• _YOUR OBJECTIVE_
Retype the entries from the line with "has height=196, width=214." up to and including the line with "coord(219,56)", keeping every character as it stands.

• _Word and item position data_

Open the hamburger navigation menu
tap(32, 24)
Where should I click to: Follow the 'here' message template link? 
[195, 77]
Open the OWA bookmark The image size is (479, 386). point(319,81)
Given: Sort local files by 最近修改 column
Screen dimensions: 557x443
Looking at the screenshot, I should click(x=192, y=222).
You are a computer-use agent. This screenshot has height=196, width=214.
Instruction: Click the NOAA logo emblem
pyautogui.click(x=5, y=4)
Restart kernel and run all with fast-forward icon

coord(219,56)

...

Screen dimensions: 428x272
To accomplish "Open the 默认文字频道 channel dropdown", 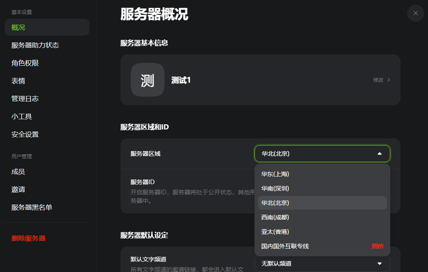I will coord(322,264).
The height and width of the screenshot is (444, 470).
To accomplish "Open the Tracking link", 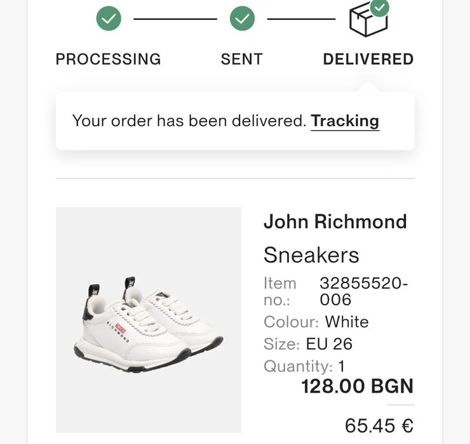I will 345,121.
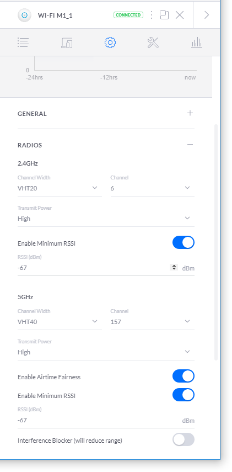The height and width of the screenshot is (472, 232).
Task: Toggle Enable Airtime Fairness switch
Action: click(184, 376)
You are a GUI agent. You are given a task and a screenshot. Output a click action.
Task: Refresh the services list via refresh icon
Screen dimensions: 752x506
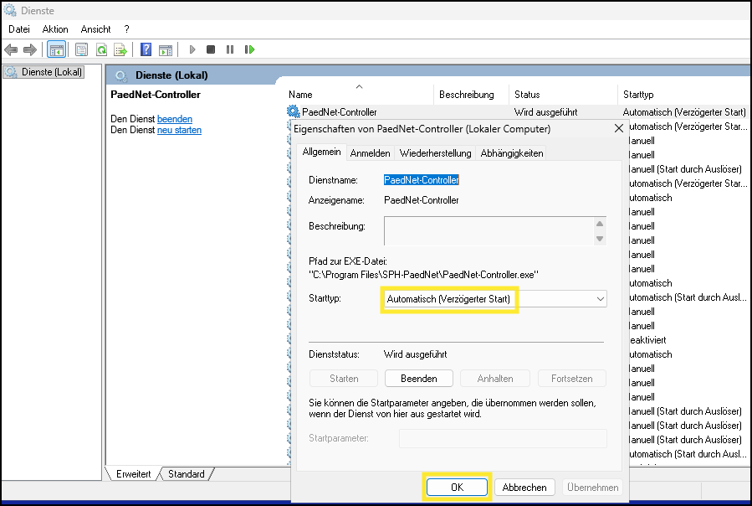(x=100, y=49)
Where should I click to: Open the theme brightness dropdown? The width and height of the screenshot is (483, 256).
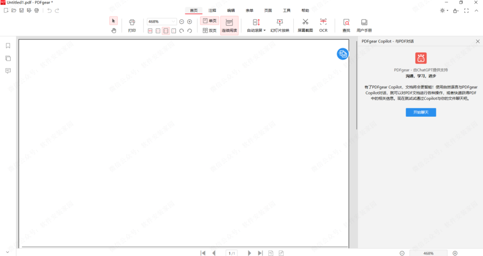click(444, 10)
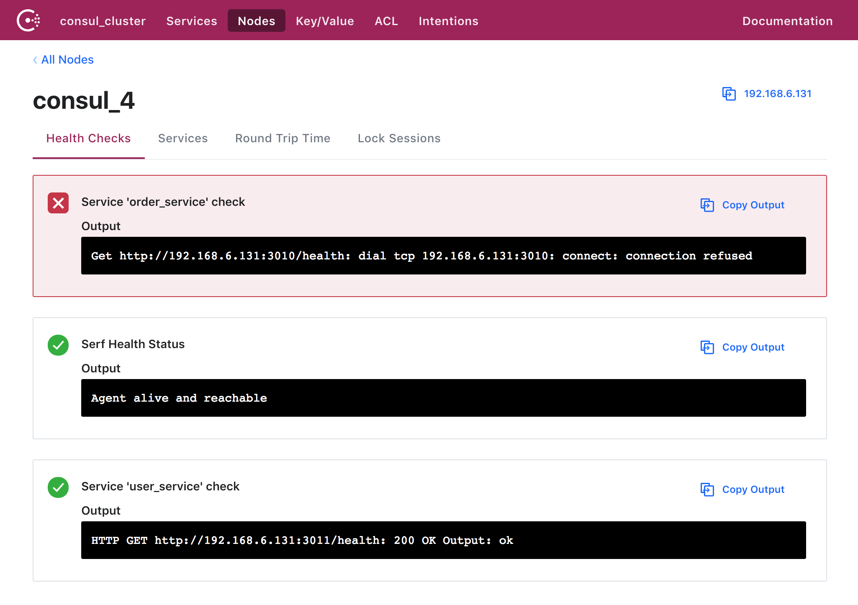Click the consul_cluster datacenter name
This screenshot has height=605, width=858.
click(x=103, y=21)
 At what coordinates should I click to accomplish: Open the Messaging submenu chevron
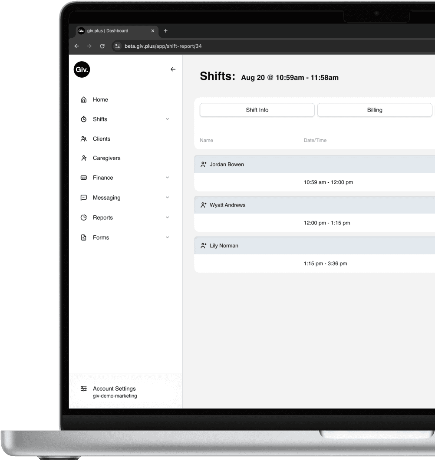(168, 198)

---

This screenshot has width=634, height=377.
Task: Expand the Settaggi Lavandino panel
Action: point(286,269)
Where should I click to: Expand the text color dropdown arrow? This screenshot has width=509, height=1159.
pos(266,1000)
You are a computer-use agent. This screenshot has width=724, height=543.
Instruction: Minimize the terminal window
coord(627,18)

• _TASK RESPONSE_
You are a computer-use agent. This screenshot has height=196, width=214.
Instruction: Click the NOAA logo emblem
pyautogui.click(x=5, y=4)
Restart kernel and run all with fast-forward icon

coord(219,56)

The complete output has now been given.